Born near Seville in 1555, Alonso Lobo was a priest-musician whose career developed in the shadow of more famous figures such as Victoria, Morales and Guerrero, and whose life was focused on Spain’s two main centres of church music in the 16th century, Toledo and Seville – though his reputation spread with the conquistadors to parts of South America.
After his death in 1617 his name lived on in Latin countries and commanded some respect in Rome. But northern Europe more or less forgot him. And in Britain he was little known until the 1980s when the Westminster Cathedral Choir – directed then by David Hill – began a major exploration of the Spanish High Renaissance repertoire.

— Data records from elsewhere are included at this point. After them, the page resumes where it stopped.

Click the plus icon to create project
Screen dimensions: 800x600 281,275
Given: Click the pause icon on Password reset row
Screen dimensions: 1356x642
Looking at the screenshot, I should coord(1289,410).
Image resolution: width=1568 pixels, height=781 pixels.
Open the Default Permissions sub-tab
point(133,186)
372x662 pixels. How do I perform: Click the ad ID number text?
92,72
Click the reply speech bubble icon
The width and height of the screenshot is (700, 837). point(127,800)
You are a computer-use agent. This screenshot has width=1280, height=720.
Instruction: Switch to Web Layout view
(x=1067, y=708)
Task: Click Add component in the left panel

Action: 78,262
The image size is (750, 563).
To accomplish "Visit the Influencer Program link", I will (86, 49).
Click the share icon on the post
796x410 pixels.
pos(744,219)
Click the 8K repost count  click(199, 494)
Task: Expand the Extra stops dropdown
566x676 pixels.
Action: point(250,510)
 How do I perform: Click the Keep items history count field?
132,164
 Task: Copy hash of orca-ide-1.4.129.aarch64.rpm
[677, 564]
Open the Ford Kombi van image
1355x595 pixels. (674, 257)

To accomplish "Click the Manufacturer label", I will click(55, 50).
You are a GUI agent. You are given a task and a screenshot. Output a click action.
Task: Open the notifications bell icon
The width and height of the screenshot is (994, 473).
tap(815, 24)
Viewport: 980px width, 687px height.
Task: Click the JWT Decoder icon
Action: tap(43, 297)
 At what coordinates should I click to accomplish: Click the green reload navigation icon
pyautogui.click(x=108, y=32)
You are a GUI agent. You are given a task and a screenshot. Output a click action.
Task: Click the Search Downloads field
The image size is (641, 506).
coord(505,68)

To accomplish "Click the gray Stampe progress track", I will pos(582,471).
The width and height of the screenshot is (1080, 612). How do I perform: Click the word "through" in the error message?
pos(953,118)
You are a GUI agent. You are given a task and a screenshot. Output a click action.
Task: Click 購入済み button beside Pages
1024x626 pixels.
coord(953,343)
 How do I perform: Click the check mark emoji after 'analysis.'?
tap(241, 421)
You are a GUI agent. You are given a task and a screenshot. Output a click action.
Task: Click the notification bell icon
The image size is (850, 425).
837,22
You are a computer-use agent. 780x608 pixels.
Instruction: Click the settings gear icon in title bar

Professional concert choirs took note and started to explore as well. In the process, one – just one – motet by Lobo, Versa est in luctum (written for the funeral of Philip II), scored a hit in choral circles and on disc. But that aside, it was only in Westminster Cathedral that the sweep of Lobo’s output – Masses, motets, and the settings of the Holy Week Lamentations that give the new CD its name – could be accessed with regularity, as something of a spécialité de la maison. Which is why this CD is significant.
As the cathedral’s director of music, Martin Baker, explains: “What we’ve recorded here comes from the very heart of the Counter-Reformation, and stands at the heart of the liturgy we have at Westminster Cathedral to this day. We’re not the only ones who sing it now: there are others in the field, with competing views about ‘authentic’ performance practice. But unlike the concert choirs, we sing it in its original context. And it’s hard to beat that for authenticity.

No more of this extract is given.